Post subject: Re: I can't understand FLOATING POINT REPRESENTATION

Posted: Tue Jul 13, 2004 3:10 pm

Joined: Sat Jan 04, 2003 10:03 pm
Posts: 1706

tedaz wrote:

I can't understand FLOATING POINT REPRESENTATION of APPLE II in"Apple II Reference Manual (Red Book), January 1978, pages 94-95."

The Red Book said:
HIGH-ORDER MANTISSA BYTE
01.XXXXXX Positive mantissa.
10.XXXXXX Negative mantissa.
00.XXXXXX Unnormalized mantissa.
11.XXXXXX Exponent = -128.
But,I can't understand when the high-order mantissa byte is 00 or 11.
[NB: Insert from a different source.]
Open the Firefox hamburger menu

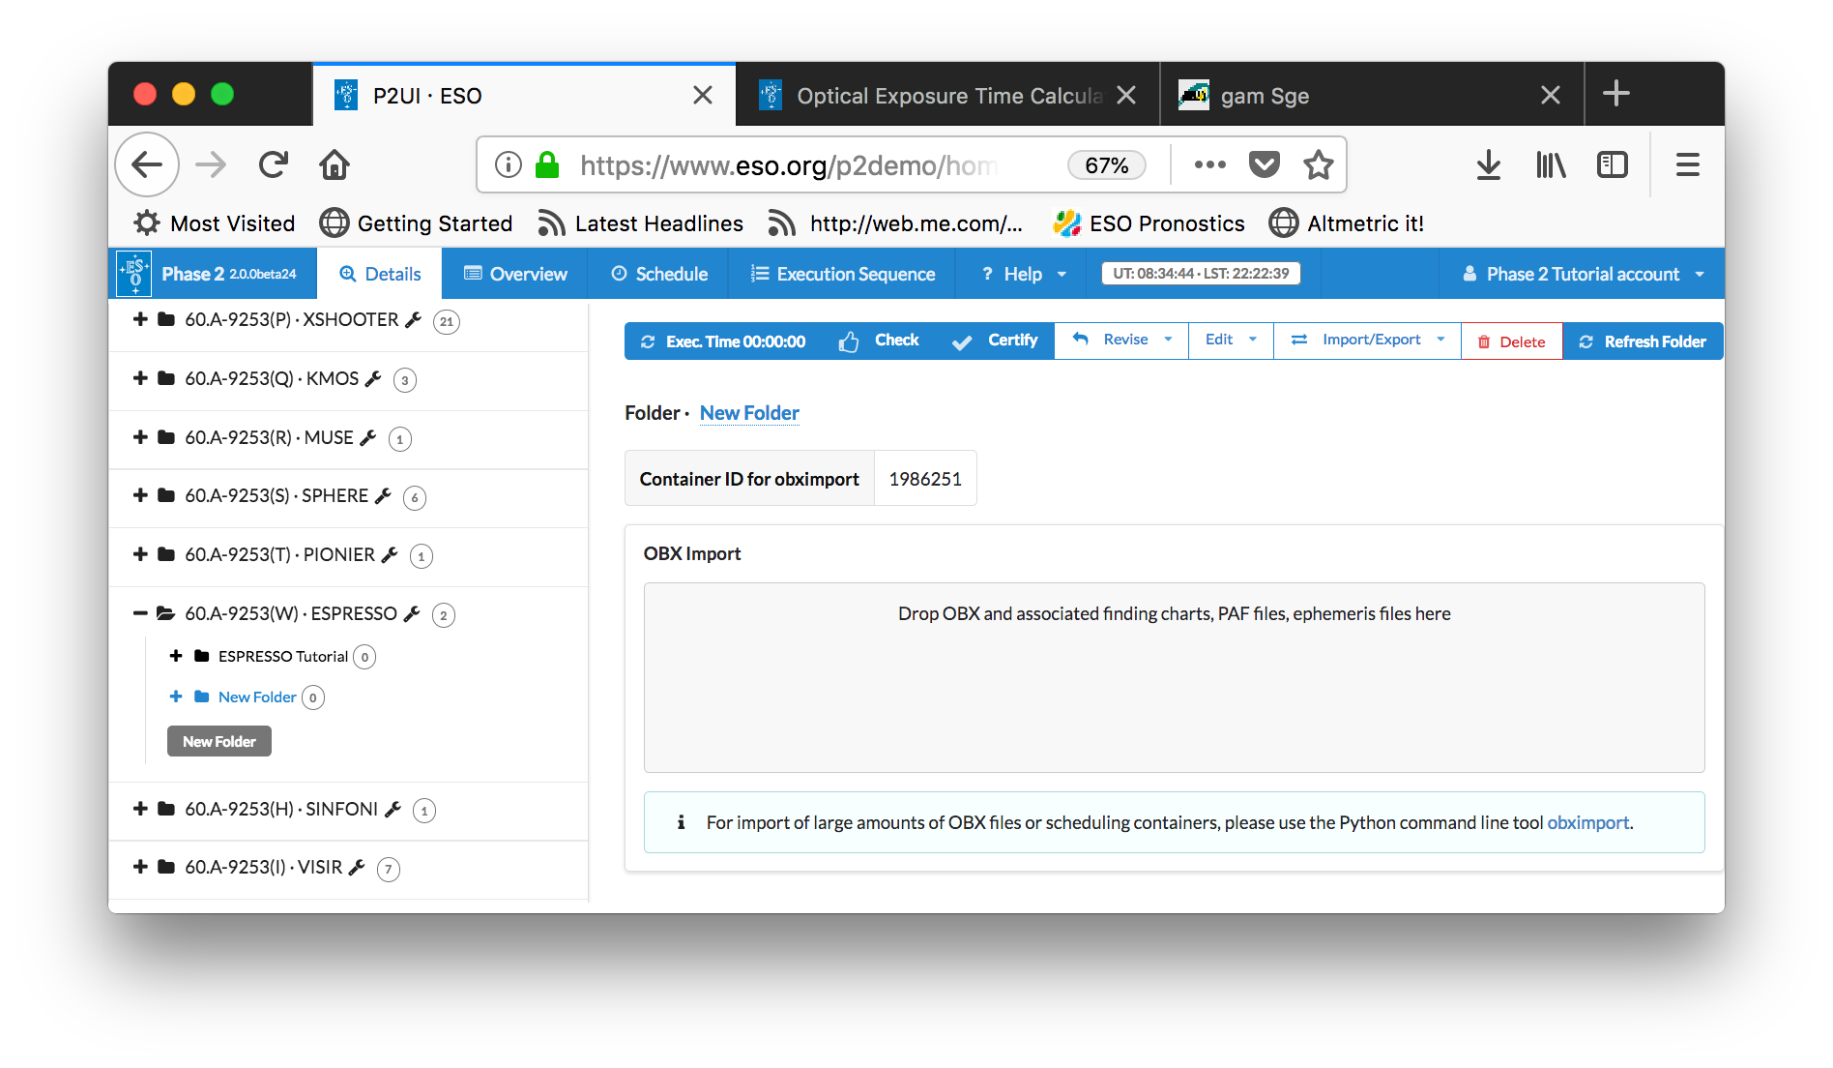pyautogui.click(x=1687, y=165)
I found the FLOATING POINT REPRESENTATION of APPLE II is different with IEEE. And I can't find reference of it.

Can anybody help me?
Thanks.

What 00xxxxxx and 11xxxxxx mean are, simply, unnormalized numbers, like explained numerous times above. BUT, what you want to know is, where do they come from, and how are they handled?

Frankly, they are NEVER stored in variables. EVER. Because they violate the rules of floating point numbers, just as 125.4x10^1 violates scientific notation. So they can therefore ONLY occur WHILE performing a calculation. In short, they are created only as intermediate results.

Let's use scientific notation for an example, because I'm too lazy to use binary. But the *exact* same rules apply, only with base-2 instead of base-10.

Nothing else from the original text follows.